LOS ANGELES — As many things as they did right with Mad Men, creator Matthew Weiner and star Jon Hamm were not the best handicappers of the AMC drama's prospects before it premiered in 2007.

Weiner says he didn't expect big success and Hamm, who brought brilliant, troubled ad man Don Draper to life, "was even less delusional. From the beginning, he was letting me down easy, saying the pilot would be the end of it but that we had a great time."

The writer and actor, sitting together for an interview with Paste BN, were off by seven seasons, not to mention four consecutive Emmys for best drama, as Weiner's critically acclaimed story of 1960s New York advertising men became a cultural phenomenon and helped usher in an era of quality drama on basic-cable networks. Men returns for its final seven episodes Sunday at 10 p.m. ET/PT.

Men's influence is apparent in current museum exhibits, such as one at New York's Museum of the Moving Image that features Don's office and the Draper kitchen. "It remains an incredibly evocative thing," Hamm says.

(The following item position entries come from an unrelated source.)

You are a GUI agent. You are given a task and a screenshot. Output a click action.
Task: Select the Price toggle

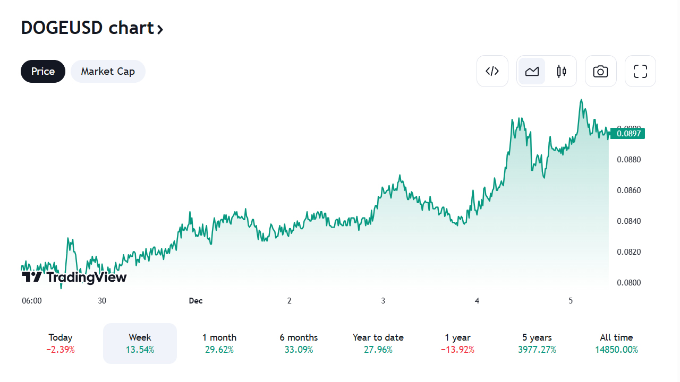[43, 71]
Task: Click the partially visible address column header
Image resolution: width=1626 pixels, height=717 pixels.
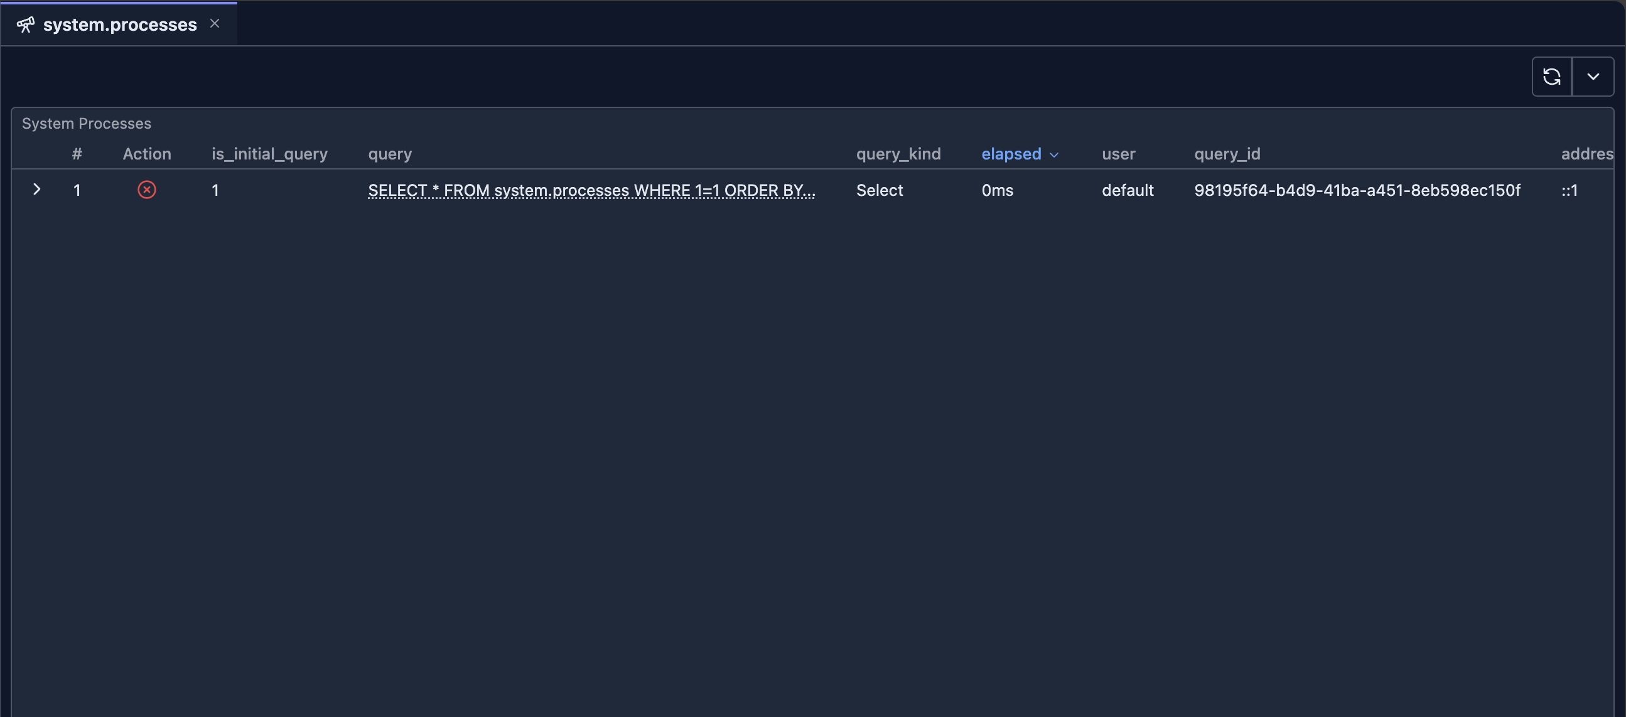Action: click(1586, 154)
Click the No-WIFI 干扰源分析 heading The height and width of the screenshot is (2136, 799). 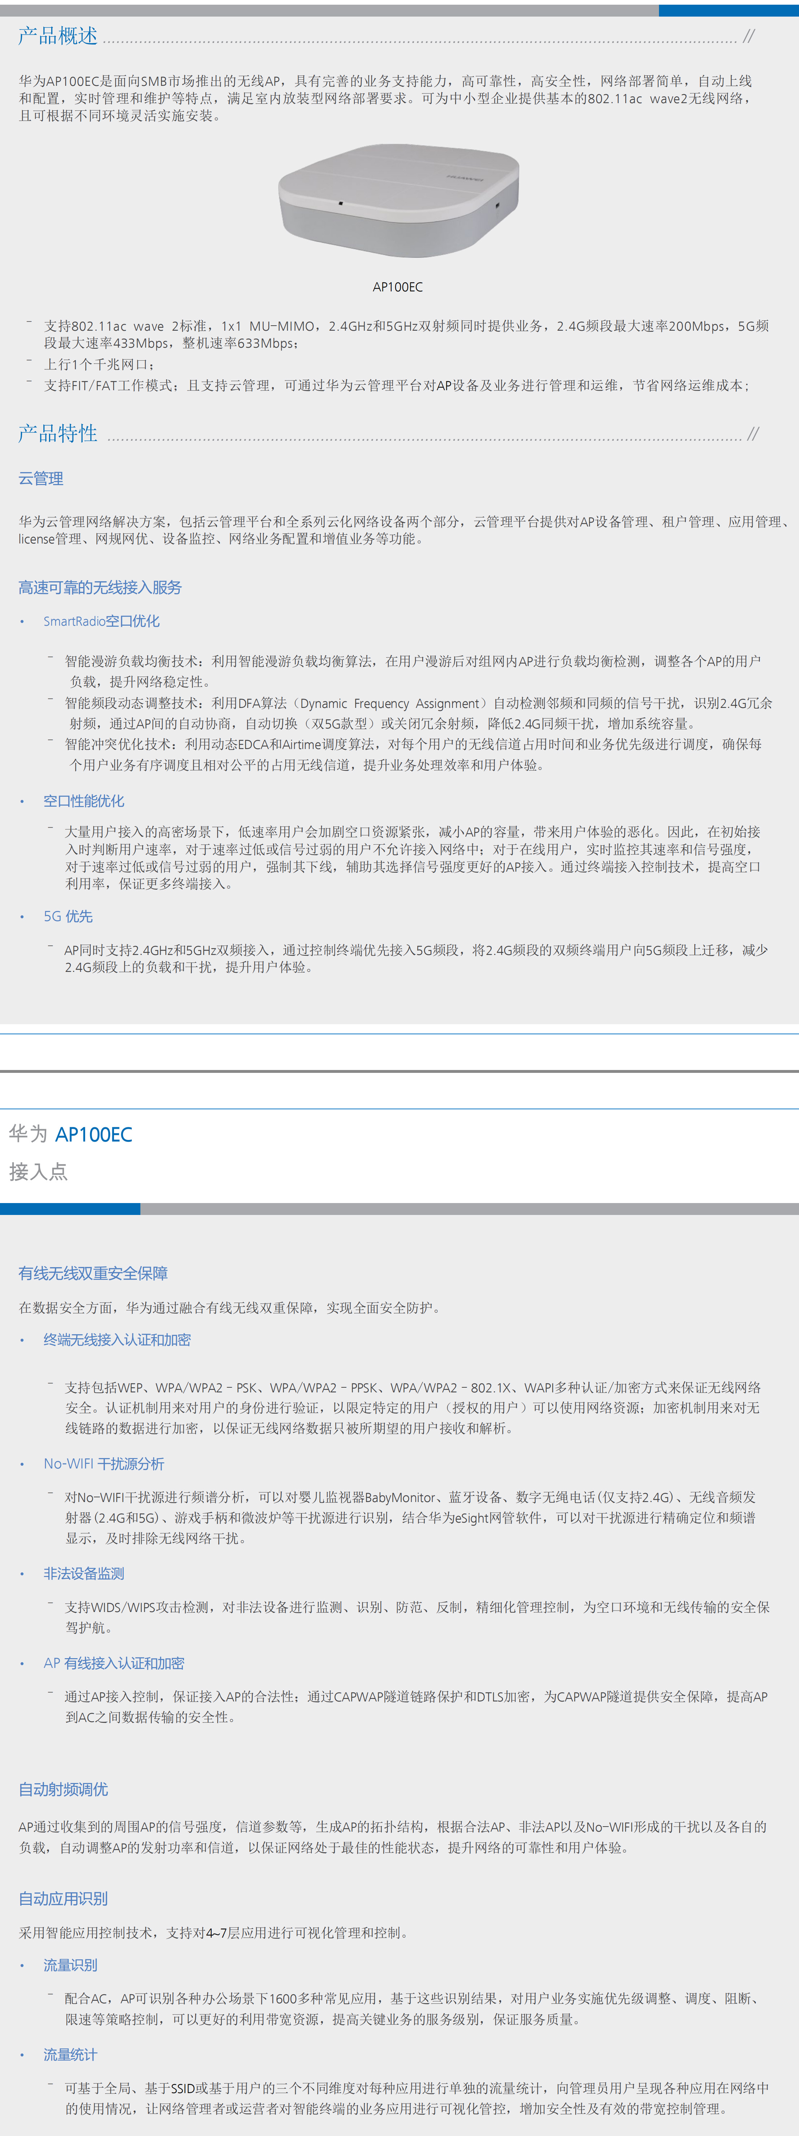pos(104,1464)
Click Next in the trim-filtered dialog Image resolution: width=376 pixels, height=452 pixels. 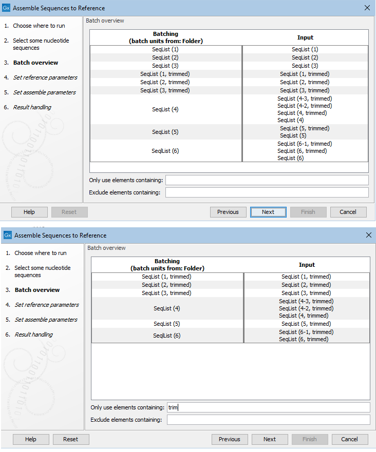pyautogui.click(x=270, y=439)
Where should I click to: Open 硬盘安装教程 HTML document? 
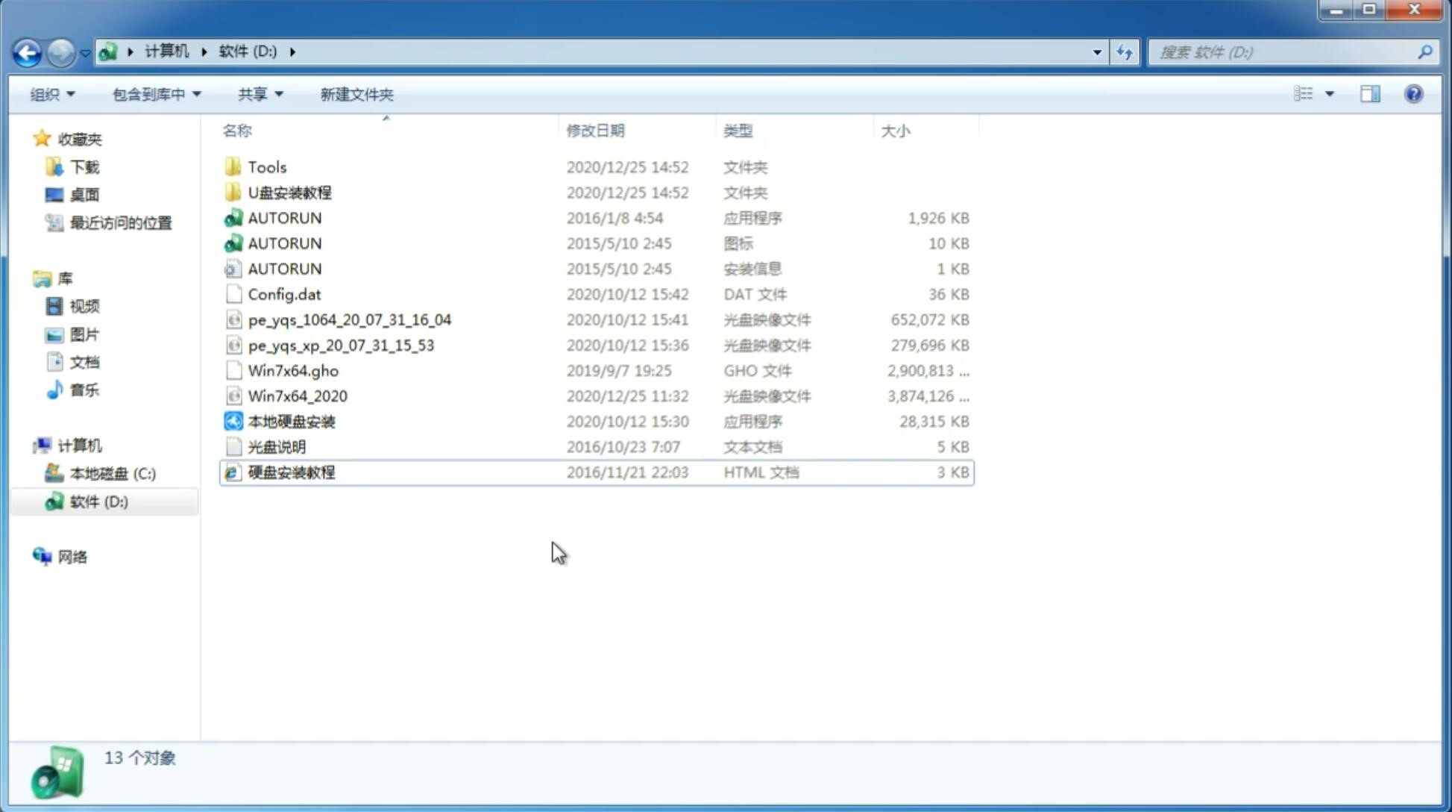click(291, 472)
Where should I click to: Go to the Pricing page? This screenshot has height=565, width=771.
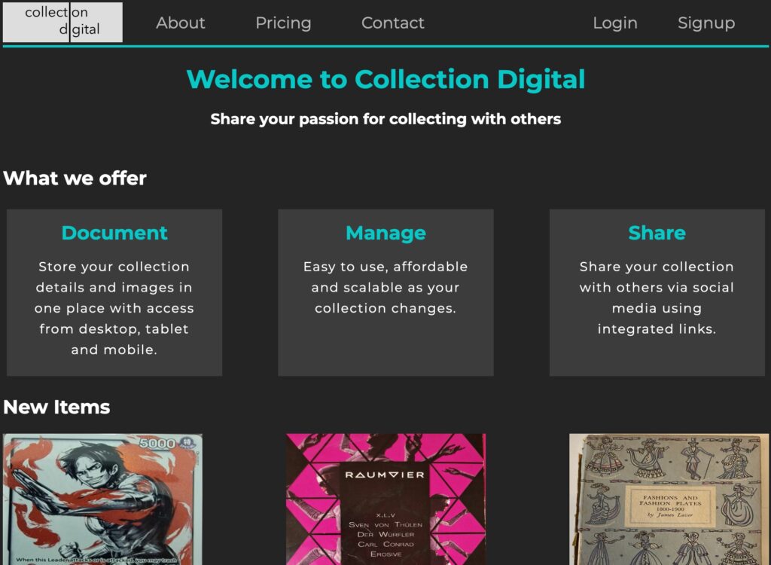coord(283,23)
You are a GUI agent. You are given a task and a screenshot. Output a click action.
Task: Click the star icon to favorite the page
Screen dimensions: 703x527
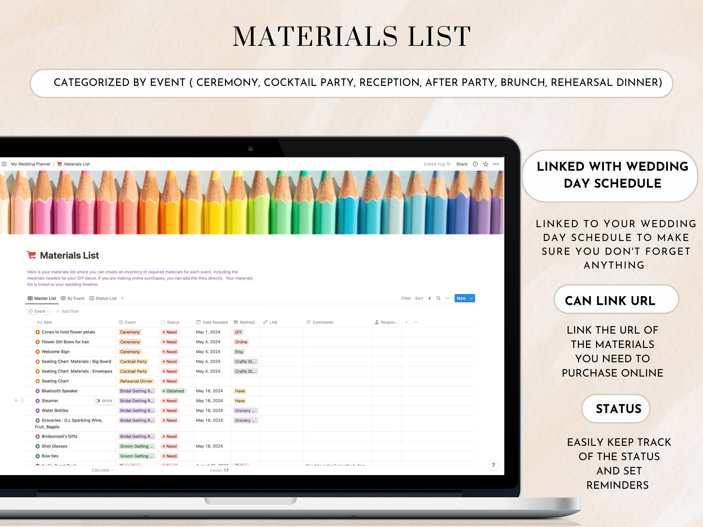485,164

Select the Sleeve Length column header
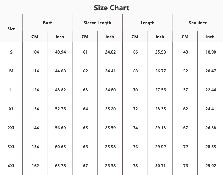[97, 23]
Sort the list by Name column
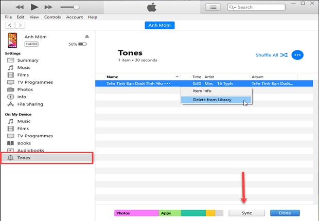This screenshot has width=319, height=221. [139, 77]
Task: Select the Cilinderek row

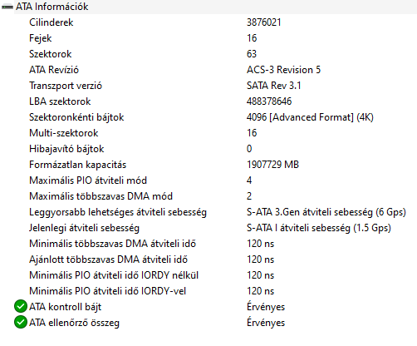Action: (x=209, y=22)
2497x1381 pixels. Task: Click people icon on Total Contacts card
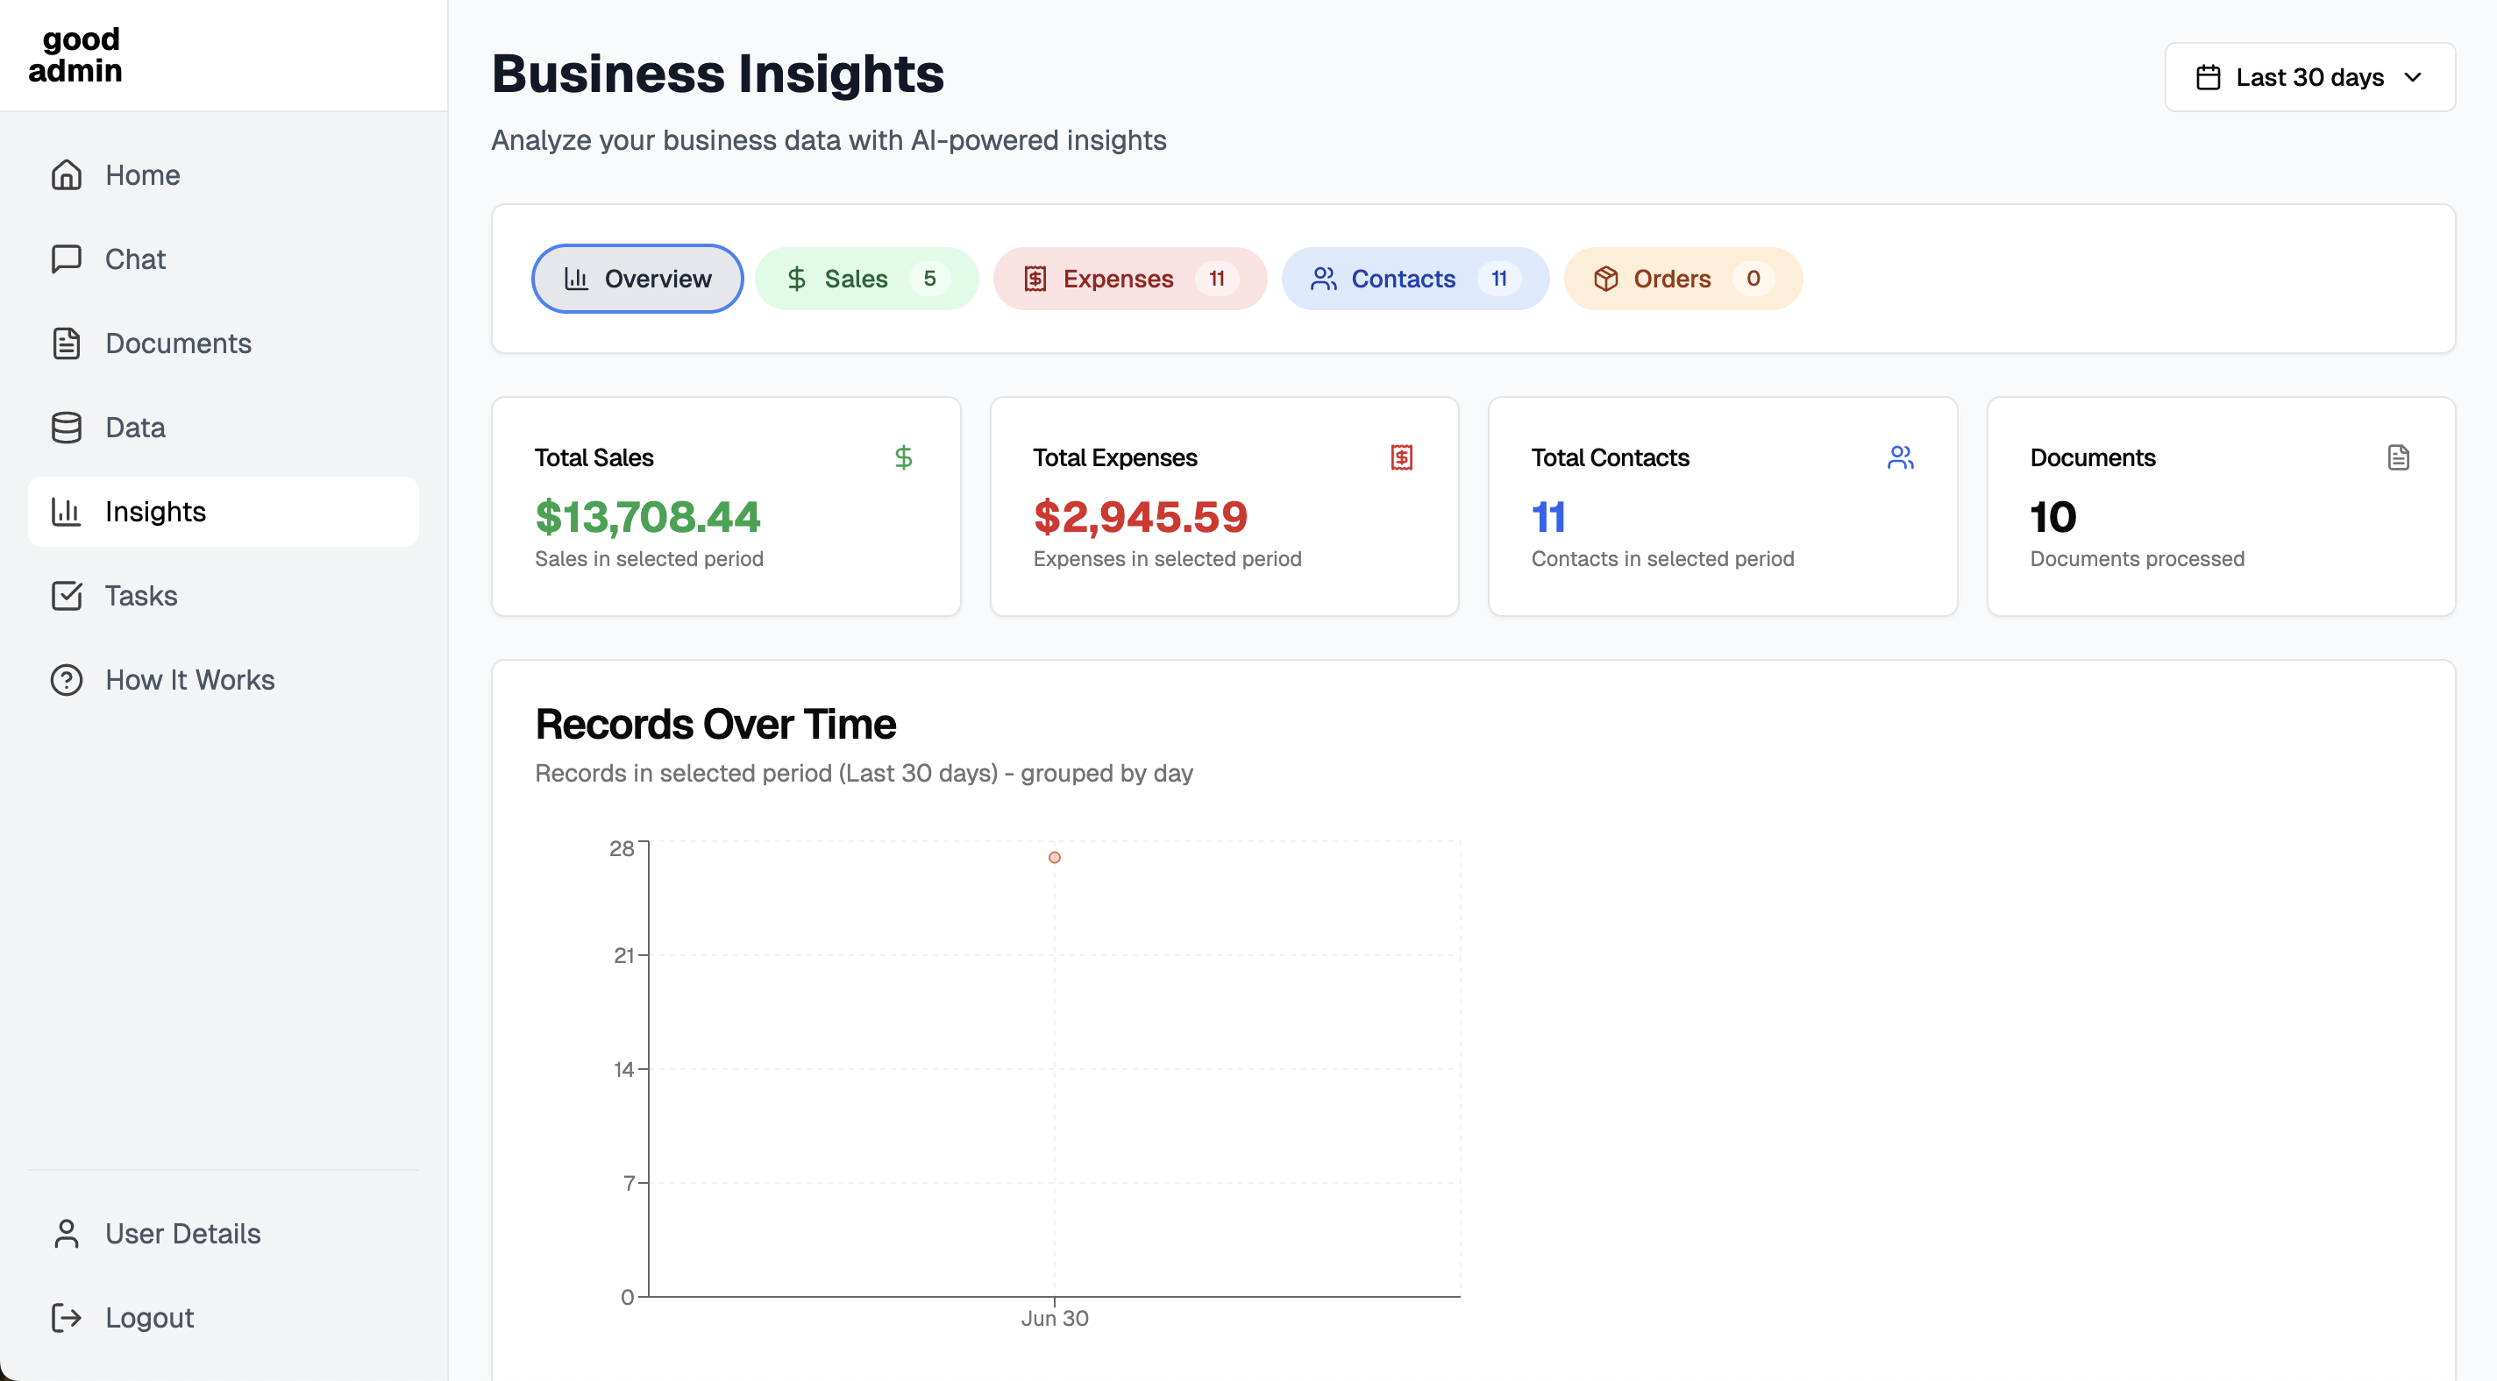point(1900,457)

After career, romantic and family ups and downs, Don has spent last year's episodes "fighting to get his job back, fighting to repair his relationship with (colleague) Peggy, fighting to get his self-respect back" even as others, including colleagues and family members, focus on their own lives, says Weiner, who agreed to the seven-season run in 2011 as part of his contract deal with AMC and Lionsgate, which produces the show.

He believes viewers have been drawn to the real-life nature of the drama. "Someone is not saying, 'You killed my father.' They're saying, 'You lied to me.' What people in the audience have responded to and what we've tried to do is say, 'That is the drama in our life,' " Weiner says. "Don has been behaving in a universe that we occupy."

As the final episodes await, Hamm says he can't pick a favorite episode or moment. "It's been a singular experience in many ways. It's just been a field of points of excitement. At the end of it, you step back and you realize all those points have created this picture. I'm thrilled to have been part of it and of the impact it has made with people."